Exercise A: Copy the listing word for word, from its first line up to and including the line with "Looking at the screenshot, I should (x=569, y=198).".

Text provided:
· · · ·

- Title card
- Urdu: فراڈ
- Genre: Action serial drama Thriller
- Written by: Zanjabeel Asim Shah
- Screenplay by: Nabeel Nadeem
- Directed by: Saqib Khan
- Starring: Saba Qamar; Ahsan Khan; Mikaal Zulfiqar;
- Theme music composer: Octave Studio
- Opening theme: Ali Zafar
- Country of origin: Pakistan
- Original language: Urdu
- No. of seasons: 1
- No. of episodes: 35

Production
- Producer: Abdullah Seja
- Cinematography: Luqman Khan
- Animator: Moshin Habib
- Editor: Rao Ali
- Running time: Approx. 36-45 Minutes
- Production company: iDream Entertainment

Original release
- Network: ARY Digital
- Release: 14 May – 31 December 2022

= Fraud (TV series) =

2022 Pakistani TV series by Saqib Khan

Fraud is a 2022 Pakistani television drama series written by Zanjabeel Asim Shah, directed by Saqib Khan, and produced by Abdullah Seja under the banner iDream Entertainment. Starring Saba Qamar, Ahsan Khan and Mikaal Zulfiqar in lead roles in their second on-screen appearance together after eleven years, the series is set in Lahore and Karachi. It debuted on ARY Digital on 14 May 2022.

==Plot==

Nisar dreams of marrying his two daughters, Maya and Maila, to well-off people and fixes Maya's engagement with Tabraiz, who is rich and has a successful family business. Nael, Maya's cousin, really likes Maya and sends a proposal but Nisar turns it down because Nael is not rich. After Tabraiz and Maya's wedding, they both start getting affectionate towards each other. Later, Tabraiz learns that his uncle died, so he and his parents leave Pakistan for a while, leaving Maya at her parents' house.

After no contact with Tabraiz or his parents for more than two weeks, Nisar and Nael file a missing person report with the police for Tabraiz, but after looking at Tabraiz's picture, the police officer tells them that Tabraiz and his parents are actually fraudsters. Tabraiz, whose real name is Shujat, runs a con with his partners where they act as rich people, impress middle-income families, get married and run away with any jewelry and money. Out of grief and guilt, Nisar decides to have Maya marry Nael, but he runs away from the wedding at the last minute because he can't get over how Nisar insulted him earlier.

Meanwhile, Shujat and his partners rob a Punjabi woman named Rehana, but Shujat leaves his partners after not receiving the share he was promised. Shujat then meets Tooba at an ATM stand, and Tooba's driver tells Shujat that Tooba is part of the Shaan Textiles business. Shujat impresses Tooba and they start dating. Tooba is the stepsister of Shaan, and Shaan's wife has trust issues with his stepmother, Kulsoom but since Shan doesn't believe her, they get divorced. Shaan starts taking care of Zimmal when his wife remarries and moves away.

· · · ·

Exercise B: Continue the article on the Pakistani drama series Fraud from the point where it stops.

· · · ·

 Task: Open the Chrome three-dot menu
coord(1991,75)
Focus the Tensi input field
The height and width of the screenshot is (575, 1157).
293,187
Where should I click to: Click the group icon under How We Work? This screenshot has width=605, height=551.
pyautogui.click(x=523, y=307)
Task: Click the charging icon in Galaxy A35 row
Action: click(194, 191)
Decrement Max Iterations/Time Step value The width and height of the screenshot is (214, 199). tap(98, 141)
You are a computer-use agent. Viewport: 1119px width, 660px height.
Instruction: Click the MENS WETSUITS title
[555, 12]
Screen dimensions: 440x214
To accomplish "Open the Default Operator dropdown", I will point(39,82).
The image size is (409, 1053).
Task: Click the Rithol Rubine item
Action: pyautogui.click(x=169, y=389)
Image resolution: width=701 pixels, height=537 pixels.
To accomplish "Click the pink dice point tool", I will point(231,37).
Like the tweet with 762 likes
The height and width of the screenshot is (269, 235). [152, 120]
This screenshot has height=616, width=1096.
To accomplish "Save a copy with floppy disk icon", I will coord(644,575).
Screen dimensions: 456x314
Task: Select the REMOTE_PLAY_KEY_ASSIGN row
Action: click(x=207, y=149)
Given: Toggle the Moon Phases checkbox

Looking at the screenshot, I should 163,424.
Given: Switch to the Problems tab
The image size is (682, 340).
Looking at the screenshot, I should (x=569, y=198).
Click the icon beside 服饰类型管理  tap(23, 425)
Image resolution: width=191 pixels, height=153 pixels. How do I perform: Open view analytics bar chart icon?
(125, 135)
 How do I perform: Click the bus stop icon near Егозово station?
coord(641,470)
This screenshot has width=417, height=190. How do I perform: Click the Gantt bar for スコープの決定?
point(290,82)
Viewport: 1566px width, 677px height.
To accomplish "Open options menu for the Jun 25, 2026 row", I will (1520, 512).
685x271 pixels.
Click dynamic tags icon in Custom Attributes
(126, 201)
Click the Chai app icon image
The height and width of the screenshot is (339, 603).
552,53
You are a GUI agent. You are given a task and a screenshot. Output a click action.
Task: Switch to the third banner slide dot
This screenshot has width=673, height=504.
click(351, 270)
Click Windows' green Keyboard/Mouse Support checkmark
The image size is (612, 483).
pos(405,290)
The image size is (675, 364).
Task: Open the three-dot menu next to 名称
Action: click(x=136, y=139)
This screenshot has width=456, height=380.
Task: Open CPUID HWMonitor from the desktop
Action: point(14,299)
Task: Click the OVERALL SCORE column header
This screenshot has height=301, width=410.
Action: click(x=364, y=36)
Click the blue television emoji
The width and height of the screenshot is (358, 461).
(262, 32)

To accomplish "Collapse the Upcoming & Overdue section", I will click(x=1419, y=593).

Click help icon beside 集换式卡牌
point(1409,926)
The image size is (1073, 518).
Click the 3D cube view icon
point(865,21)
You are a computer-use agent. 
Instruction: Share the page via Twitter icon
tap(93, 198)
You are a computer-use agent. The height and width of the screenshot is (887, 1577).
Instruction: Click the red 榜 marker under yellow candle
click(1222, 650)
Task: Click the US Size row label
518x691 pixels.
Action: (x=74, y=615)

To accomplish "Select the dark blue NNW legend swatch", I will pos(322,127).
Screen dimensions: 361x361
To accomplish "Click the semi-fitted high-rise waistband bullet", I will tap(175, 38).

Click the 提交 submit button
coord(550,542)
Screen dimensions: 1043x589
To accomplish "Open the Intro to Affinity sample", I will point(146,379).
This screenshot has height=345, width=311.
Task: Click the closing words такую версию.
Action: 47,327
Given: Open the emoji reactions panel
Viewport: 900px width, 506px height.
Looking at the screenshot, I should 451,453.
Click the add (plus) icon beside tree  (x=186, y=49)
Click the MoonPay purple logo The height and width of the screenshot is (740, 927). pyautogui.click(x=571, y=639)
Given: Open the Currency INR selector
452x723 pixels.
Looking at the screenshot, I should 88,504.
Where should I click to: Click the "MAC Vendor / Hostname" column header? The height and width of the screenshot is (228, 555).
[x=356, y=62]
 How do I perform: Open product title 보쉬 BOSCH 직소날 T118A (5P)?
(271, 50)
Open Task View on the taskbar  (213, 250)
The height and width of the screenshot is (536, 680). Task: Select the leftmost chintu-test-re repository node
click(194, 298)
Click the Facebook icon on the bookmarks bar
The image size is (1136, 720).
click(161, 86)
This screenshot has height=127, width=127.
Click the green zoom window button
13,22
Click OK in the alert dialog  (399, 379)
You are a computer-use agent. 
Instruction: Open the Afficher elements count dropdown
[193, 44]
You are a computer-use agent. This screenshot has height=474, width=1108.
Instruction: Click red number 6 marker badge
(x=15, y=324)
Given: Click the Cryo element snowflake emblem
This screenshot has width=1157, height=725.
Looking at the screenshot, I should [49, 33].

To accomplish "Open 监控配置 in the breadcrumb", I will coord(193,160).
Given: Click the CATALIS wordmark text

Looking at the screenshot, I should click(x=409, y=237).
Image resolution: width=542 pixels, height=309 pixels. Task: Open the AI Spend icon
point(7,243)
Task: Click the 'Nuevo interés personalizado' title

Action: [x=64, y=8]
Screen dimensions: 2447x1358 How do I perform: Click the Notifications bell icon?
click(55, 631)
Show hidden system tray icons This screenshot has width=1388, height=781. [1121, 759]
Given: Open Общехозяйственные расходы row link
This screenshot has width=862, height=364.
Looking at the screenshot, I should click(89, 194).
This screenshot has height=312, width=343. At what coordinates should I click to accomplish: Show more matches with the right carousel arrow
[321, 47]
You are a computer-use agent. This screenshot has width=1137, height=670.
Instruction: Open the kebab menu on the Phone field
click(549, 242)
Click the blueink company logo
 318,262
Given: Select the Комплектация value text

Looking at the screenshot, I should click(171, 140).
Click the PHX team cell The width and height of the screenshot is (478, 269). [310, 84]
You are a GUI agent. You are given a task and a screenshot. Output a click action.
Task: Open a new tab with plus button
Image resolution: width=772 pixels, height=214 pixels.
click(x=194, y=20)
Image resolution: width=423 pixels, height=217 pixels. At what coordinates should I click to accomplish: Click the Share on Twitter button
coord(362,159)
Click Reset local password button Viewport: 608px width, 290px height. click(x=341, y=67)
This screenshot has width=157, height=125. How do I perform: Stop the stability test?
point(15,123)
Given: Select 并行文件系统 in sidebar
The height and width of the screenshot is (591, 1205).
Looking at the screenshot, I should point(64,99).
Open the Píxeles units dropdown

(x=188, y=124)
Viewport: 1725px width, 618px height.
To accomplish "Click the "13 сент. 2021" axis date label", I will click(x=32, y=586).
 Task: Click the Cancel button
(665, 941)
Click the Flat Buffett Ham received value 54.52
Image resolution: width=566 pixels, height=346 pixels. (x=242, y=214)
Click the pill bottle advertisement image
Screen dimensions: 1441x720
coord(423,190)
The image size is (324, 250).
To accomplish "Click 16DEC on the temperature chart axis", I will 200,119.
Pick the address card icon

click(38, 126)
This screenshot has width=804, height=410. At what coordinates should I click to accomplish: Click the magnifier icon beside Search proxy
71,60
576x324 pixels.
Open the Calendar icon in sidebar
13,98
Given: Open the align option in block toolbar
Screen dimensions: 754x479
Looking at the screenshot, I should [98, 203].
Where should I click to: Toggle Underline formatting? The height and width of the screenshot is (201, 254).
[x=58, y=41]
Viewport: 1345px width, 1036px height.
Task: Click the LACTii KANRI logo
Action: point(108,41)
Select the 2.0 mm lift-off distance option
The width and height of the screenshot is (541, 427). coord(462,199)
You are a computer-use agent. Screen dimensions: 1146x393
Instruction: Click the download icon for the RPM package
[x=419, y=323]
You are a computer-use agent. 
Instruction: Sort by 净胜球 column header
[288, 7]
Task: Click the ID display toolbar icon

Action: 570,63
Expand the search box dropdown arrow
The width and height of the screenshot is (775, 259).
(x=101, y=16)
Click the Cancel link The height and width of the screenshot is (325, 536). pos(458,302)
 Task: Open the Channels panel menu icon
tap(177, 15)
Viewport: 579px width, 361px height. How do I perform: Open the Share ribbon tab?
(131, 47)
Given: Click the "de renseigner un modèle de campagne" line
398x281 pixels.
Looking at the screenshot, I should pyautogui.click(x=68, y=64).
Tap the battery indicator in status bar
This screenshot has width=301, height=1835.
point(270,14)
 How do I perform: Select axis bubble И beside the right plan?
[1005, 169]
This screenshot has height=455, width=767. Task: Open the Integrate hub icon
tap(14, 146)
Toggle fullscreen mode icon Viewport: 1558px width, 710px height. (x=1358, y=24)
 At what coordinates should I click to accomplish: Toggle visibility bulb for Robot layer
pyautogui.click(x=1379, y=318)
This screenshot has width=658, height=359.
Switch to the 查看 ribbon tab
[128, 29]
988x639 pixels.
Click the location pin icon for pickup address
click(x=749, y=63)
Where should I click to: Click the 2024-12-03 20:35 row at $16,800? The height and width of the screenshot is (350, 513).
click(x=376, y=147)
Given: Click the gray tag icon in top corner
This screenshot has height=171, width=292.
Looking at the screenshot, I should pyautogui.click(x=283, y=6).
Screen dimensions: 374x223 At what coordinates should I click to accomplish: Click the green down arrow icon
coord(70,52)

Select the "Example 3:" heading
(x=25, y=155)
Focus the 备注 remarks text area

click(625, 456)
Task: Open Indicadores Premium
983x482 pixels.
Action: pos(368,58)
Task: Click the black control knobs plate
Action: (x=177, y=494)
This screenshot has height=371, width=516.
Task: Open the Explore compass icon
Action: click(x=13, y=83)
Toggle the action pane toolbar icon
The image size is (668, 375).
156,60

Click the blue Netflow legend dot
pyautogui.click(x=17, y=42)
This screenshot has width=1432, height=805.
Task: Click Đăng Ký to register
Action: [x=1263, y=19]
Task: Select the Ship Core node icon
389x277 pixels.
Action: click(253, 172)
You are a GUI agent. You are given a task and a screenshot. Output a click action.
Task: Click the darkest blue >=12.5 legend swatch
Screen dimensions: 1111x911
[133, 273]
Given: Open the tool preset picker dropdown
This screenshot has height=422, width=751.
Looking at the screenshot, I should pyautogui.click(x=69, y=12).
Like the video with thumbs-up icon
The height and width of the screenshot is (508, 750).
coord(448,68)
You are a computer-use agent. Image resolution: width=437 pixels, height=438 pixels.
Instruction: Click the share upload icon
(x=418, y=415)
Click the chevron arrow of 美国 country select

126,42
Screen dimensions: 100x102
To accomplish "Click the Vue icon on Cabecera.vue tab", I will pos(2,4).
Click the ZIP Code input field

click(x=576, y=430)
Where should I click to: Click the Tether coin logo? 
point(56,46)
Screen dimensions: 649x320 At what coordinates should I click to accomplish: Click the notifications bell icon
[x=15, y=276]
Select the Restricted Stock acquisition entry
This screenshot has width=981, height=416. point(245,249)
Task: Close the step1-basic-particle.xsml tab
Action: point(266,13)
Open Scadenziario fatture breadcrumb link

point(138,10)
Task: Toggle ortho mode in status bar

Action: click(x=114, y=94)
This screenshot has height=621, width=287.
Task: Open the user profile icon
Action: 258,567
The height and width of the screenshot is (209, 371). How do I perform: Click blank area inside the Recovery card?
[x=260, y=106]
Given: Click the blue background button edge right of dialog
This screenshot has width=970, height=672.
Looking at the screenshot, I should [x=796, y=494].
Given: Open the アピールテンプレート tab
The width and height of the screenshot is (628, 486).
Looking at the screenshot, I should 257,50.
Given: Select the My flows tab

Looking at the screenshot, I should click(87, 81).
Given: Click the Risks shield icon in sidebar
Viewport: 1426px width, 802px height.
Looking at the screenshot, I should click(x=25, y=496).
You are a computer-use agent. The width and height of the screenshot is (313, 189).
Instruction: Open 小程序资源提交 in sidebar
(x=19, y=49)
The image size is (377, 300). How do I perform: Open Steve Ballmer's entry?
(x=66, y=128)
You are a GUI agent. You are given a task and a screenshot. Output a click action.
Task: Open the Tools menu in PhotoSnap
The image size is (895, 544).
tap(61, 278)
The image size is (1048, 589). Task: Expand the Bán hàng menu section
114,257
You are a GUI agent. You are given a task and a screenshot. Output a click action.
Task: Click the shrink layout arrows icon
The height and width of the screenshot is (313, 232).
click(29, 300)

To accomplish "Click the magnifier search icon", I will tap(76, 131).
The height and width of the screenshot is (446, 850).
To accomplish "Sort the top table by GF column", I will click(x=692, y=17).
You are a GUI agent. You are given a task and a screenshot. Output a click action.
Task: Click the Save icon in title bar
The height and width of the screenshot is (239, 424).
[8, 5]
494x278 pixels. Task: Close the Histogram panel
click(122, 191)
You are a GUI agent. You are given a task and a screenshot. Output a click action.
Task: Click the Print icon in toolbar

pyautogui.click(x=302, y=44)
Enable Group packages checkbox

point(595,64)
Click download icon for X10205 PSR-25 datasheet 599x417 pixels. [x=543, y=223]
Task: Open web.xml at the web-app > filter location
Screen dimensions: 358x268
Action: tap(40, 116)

· · · ·

Reply A:
 Task: Open the Chrome three-dot menu
coord(1991,75)
Focus the Tensi input field
The height and width of the screenshot is (575, 1157).
293,187
Where should I click to: Click the group icon under How We Work? This screenshot has width=605, height=551.
pyautogui.click(x=523, y=307)
Task: Click the charging icon in Galaxy A35 row
Action: click(194, 191)
Decrement Max Iterations/Time Step value The width and height of the screenshot is (214, 199). tap(98, 141)
You are a computer-use agent. Viewport: 1119px width, 660px height.
Instruction: Click the MENS WETSUITS title
[555, 12]
Screen dimensions: 440x214
To accomplish "Open the Default Operator dropdown", I will point(39,82).
The image size is (409, 1053).
Task: Click the Rithol Rubine item
Action: pyautogui.click(x=169, y=389)
Image resolution: width=701 pixels, height=537 pixels.
To accomplish "Click the pink dice point tool", I will point(231,37).
Like the tweet with 762 likes
The height and width of the screenshot is (269, 235). [152, 120]
This screenshot has height=616, width=1096.
To accomplish "Save a copy with floppy disk icon", I will coord(644,575).
Screen dimensions: 456x314
Task: Select the REMOTE_PLAY_KEY_ASSIGN row
Action: click(x=207, y=149)
Given: Toggle the Moon Phases checkbox

Looking at the screenshot, I should 163,424.
Given: Switch to the Problems tab
The image size is (682, 340).
Looking at the screenshot, I should (x=569, y=198).

Reply B:
Maya, Nisar and her mother Shehnaz decide to move to Lahore, where Maya gets a job at Shaan Textiles and she meets Kulsoom, who is impressed by Maya. Before moving to Lahore, Maila married officer Talaal, but after Talaal is murdered, Maila moves with her family to Lahore as well. Maya then meets Zimmal, but Shaan tells Maya to stay away from her, as he does not trust women after a few started getting close to Zimmal only to impress him. Later, Tooba and Shujat marry, and Kulsoom decides to get Shaan and Maya married, to which they agree for the sake of their families. It is revealed that Shujat comes from a low-income family, and his father is ill, but he can't make them meet Tooba because he lied to her that his parents died, and his parents are unaware of his fraud business.

Shaan and Maya gradually develop feelings for each other and become close after their marriage. Though Shujat and Maya live in the same house, they do not run into each other for a while and hence are not aware of each other. When they finally do meet, Maya becomes disturbed and shocked while Shujat learns from Tooba about Maya's two failed marriages, the first with Shujat himself and the second with Nael, which never happened. Shujat then threatens Maya to not reveal his truth, or else he will reveal Maya's two failed marriages to Shaan. Shaan was never informed of Maya's part because Kulsoom was afraid that Shaan would not agree to the wedding and Nisar agrees to the condition even though Maya wanted to inform him. Hence, Shujat and Maya do not reveal their past to the rest of the family but Shujat starts blackmailing Maya.

Tired of being threatened by Shujat, Maya informs Kulsoom and Tooba about Shujat, that he was her first husband and a fraud. Shujat tries to defend himself but Tooba breaks down feeling betrayed and sends Shujat away. Shujat goes to Kulsoom and convinces her that he will help her rob Shaan, so Kulsoom brings Shujat back to their house, much to Maya's displeasure. Maya also realizes that Kulsoom and Toobo do not actually love Shaan and only act to get in his good books to acquire his property. Nael wants to redeem himself for not marrying Maya, so he marries Maila. Shujat and Kulsoom then collaborate to rob Shaan. Kulsoom then informs Shaan that Maya was previously married, but Maya tells Shaan that she was married to Shujaat. So Shaan expels both Maya and Shujat from the house.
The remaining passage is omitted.